Tuesday, February 15, 2011

Asbury Park pays $10,000 to settle police false arrest suit

On January 24, 2010, the City of Asbury Park (Monmouth County) agreed to pay $10,000 to a local woman who sued Asbury Park Police Officer Michael Paulk for falsely arresting her.

In her suit, Lissa McQueen said that on June 30, 2008, she smelled an odor coming from a boarded-up house next door to her residence. She claimed that she knocked on the door to speak to the occupants about the odor when she was approached by Paulk who accused her of trespassing and being engaged in drug activity. She said that after she became upset at these accusations, Paulk handcuffed her, took her to the policy station and charged her with disorderly conduct. She claims that the charges were dismissed by the court on October 14, 2008.

The settlement agreement contains a confidentiality clause, which prevents the parties to the suit from publicly disclosing the settlement terms. Fortunately, however, these confidentiality clauses do not trump the public's right to obtain copies of settlement agreements that arise out of lawsuits in which a government agency or official is a defendant.

The case is captioned McQueen v. Asbury Park, Federal Case No. 3:09-cv-02657 and McQueen's attorney was Dwight P. Ransom of Neptune. Case documents are on-line here.
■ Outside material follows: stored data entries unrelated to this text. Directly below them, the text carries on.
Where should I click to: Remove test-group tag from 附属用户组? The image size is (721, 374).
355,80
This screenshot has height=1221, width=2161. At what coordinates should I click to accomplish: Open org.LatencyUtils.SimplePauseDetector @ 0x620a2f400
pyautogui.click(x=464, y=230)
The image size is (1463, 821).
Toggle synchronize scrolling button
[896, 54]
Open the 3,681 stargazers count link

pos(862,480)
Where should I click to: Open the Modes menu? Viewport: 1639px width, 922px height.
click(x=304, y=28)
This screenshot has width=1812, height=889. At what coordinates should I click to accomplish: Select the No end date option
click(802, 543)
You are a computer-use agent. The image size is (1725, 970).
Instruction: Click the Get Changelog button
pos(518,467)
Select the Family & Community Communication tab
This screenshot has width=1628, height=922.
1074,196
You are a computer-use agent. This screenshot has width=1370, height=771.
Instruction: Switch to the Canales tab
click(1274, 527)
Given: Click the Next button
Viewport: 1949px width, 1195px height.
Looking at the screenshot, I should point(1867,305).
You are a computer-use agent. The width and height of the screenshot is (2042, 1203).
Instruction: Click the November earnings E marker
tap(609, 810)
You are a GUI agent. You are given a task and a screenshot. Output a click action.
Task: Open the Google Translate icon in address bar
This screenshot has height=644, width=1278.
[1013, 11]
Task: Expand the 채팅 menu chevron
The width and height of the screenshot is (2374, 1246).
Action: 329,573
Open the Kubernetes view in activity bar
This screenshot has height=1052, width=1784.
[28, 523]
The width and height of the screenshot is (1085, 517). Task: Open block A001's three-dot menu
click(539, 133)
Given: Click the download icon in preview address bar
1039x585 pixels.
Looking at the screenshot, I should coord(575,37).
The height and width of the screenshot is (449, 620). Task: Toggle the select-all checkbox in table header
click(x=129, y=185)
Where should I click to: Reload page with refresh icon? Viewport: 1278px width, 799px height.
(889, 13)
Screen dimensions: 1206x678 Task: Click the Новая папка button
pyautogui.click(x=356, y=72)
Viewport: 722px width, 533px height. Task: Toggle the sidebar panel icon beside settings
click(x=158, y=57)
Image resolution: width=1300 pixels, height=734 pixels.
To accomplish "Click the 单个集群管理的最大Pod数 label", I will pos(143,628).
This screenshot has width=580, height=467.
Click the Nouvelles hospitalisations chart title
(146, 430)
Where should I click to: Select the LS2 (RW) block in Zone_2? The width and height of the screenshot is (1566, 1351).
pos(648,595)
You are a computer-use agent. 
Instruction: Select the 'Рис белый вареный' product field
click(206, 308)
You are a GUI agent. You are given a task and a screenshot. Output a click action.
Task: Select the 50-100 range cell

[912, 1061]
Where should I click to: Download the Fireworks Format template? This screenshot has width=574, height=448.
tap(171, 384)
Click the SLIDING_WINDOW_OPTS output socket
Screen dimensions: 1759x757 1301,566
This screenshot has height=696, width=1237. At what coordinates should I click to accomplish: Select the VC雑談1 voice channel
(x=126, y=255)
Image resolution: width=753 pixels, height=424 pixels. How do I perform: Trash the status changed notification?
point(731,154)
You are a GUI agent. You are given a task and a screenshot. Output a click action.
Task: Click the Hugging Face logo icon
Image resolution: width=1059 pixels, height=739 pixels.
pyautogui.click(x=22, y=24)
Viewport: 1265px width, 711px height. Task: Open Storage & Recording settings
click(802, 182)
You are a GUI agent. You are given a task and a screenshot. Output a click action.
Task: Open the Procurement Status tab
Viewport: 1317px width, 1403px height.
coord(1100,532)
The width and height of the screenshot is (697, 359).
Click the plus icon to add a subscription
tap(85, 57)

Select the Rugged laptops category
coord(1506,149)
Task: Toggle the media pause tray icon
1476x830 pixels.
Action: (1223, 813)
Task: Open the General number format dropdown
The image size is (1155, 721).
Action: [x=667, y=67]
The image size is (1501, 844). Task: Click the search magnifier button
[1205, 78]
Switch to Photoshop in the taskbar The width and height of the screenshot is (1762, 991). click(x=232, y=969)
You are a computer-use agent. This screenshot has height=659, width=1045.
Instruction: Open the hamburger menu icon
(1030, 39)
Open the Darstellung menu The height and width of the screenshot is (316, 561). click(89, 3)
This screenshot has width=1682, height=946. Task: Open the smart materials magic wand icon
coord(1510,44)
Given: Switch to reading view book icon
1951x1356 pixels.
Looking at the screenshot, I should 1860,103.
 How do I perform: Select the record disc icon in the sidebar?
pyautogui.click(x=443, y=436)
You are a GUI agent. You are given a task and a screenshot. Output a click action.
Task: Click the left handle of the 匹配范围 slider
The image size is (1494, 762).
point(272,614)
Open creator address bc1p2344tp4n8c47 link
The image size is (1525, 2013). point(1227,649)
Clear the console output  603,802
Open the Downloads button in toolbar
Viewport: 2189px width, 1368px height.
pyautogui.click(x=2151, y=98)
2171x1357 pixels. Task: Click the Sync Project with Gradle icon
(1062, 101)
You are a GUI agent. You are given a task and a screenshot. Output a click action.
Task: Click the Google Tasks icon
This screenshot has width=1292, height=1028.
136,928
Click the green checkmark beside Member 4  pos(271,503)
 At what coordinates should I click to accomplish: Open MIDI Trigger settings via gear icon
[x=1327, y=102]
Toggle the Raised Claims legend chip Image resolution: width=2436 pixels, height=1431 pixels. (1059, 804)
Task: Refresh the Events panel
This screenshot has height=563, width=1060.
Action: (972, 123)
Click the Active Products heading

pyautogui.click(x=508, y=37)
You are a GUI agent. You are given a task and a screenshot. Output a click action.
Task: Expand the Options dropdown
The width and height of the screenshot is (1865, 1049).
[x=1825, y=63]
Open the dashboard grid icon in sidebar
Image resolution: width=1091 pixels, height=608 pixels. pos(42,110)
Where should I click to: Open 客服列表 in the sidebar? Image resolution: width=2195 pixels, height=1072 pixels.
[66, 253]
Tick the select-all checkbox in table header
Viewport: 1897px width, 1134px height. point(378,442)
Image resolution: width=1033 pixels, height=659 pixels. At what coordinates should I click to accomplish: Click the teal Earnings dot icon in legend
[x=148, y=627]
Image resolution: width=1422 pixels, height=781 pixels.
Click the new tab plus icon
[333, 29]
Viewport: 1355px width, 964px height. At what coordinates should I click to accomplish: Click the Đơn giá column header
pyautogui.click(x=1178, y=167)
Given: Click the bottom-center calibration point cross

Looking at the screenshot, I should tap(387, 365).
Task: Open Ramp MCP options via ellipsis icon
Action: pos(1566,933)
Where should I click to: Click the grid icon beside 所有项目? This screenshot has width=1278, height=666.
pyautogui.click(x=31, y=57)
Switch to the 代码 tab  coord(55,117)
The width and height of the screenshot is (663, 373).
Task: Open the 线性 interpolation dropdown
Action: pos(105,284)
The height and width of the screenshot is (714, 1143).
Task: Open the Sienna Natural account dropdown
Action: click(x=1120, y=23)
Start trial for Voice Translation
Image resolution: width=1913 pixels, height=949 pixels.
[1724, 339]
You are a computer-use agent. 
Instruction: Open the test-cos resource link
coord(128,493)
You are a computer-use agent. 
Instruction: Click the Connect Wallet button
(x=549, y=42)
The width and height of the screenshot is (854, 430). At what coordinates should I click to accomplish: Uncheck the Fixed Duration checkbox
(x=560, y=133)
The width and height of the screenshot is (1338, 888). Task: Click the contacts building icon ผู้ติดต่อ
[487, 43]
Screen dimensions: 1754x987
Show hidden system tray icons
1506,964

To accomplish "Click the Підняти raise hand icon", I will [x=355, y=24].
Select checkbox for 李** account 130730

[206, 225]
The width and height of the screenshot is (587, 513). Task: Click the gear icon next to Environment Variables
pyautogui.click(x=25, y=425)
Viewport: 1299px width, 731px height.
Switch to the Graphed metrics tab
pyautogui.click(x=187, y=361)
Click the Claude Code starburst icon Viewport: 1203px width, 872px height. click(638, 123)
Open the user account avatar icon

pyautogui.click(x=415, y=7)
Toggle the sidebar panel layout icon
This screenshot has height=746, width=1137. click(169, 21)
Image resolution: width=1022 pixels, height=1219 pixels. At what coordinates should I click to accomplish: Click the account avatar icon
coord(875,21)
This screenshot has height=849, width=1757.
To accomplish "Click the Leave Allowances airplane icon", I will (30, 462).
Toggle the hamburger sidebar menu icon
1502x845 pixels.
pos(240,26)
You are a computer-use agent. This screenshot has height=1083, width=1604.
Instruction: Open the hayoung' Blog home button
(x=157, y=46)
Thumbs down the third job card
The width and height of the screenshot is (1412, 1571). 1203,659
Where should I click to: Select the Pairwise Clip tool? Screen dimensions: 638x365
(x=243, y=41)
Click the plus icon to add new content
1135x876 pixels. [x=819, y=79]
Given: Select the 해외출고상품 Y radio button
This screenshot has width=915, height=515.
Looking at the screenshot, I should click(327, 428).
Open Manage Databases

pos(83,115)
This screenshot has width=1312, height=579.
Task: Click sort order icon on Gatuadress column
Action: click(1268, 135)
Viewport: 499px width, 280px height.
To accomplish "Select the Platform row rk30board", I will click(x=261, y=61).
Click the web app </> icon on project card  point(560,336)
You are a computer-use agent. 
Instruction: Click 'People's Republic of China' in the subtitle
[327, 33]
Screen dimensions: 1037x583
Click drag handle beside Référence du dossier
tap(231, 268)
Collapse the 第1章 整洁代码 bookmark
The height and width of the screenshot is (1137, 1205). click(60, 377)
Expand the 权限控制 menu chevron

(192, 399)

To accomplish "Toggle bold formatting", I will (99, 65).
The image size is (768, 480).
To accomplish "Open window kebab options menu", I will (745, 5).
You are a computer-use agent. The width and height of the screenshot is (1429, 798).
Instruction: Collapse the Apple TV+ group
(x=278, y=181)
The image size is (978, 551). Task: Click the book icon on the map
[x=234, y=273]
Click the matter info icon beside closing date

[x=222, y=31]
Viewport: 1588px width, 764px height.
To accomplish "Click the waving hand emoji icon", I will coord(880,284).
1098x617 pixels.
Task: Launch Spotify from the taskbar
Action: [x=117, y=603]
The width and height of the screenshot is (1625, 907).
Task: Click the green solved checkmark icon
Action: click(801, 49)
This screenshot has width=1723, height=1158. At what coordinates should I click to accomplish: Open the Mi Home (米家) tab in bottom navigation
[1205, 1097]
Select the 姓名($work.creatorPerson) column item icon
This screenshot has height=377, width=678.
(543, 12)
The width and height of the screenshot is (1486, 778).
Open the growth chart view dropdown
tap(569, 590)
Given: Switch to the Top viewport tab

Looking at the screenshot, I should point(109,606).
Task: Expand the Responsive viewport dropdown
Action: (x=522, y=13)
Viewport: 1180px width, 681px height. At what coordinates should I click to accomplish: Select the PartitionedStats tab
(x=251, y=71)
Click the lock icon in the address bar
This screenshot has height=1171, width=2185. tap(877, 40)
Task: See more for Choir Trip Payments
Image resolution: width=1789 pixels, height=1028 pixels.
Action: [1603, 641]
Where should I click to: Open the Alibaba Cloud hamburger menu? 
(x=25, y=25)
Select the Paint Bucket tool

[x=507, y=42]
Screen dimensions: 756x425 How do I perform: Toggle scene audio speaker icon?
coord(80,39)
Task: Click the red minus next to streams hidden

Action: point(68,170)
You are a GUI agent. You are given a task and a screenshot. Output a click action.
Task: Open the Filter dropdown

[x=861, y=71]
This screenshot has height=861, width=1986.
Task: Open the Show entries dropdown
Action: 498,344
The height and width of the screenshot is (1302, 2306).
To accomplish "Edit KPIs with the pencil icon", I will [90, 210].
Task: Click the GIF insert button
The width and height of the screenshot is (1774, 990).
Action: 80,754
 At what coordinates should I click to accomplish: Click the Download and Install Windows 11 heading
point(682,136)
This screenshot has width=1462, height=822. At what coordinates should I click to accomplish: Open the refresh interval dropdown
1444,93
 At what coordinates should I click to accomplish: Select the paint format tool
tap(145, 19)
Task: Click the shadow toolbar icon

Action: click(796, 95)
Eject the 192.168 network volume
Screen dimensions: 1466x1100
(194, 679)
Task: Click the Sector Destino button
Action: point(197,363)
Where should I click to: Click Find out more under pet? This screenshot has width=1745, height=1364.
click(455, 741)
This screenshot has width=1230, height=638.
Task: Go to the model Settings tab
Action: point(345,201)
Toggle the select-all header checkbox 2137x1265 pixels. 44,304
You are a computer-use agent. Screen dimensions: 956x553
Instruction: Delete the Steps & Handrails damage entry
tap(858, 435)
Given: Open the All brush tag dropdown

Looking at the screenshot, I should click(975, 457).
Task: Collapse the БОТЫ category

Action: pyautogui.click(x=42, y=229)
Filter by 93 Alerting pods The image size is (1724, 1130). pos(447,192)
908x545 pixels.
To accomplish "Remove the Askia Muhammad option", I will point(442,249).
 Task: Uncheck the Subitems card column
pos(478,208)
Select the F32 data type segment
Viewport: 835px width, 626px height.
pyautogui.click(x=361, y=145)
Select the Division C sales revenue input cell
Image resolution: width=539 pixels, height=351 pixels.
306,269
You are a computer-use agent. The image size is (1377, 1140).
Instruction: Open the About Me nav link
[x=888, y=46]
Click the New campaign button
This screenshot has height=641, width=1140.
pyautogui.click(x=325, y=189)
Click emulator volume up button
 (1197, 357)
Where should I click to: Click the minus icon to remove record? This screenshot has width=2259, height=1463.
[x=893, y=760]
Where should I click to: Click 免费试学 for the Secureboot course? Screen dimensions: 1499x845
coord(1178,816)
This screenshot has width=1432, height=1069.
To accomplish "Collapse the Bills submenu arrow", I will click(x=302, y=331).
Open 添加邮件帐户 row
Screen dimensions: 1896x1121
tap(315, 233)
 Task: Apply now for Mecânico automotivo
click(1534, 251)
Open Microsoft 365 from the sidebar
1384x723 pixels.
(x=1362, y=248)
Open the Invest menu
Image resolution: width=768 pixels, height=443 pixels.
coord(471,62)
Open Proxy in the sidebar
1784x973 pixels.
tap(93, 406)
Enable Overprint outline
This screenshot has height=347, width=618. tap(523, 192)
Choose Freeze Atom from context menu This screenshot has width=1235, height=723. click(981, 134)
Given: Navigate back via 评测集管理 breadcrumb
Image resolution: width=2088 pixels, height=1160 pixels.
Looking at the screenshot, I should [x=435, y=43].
None of McQueen's allegations have been proven or disproven in court. The settlement agreement resolution expressly states that the $10,000 payment does not constitute an admission of wrongdoing by Asbury Park or any of its officials. All that is known for sure is that Asbury Park or its insurer, for whatever reason, decided that it would rather pay McQueen $10,000 than take the matter to trial. Perhaps the defendants' decision to settle was done to save further legal expense and the costs of trying what were in fact exaggerated or meritless claims. Or, perhaps the claims were true and the defendants wanted to avoid being embarrassed at trial. This is the problem when cases settle before trial--it is impossible to know the truth of what really happened.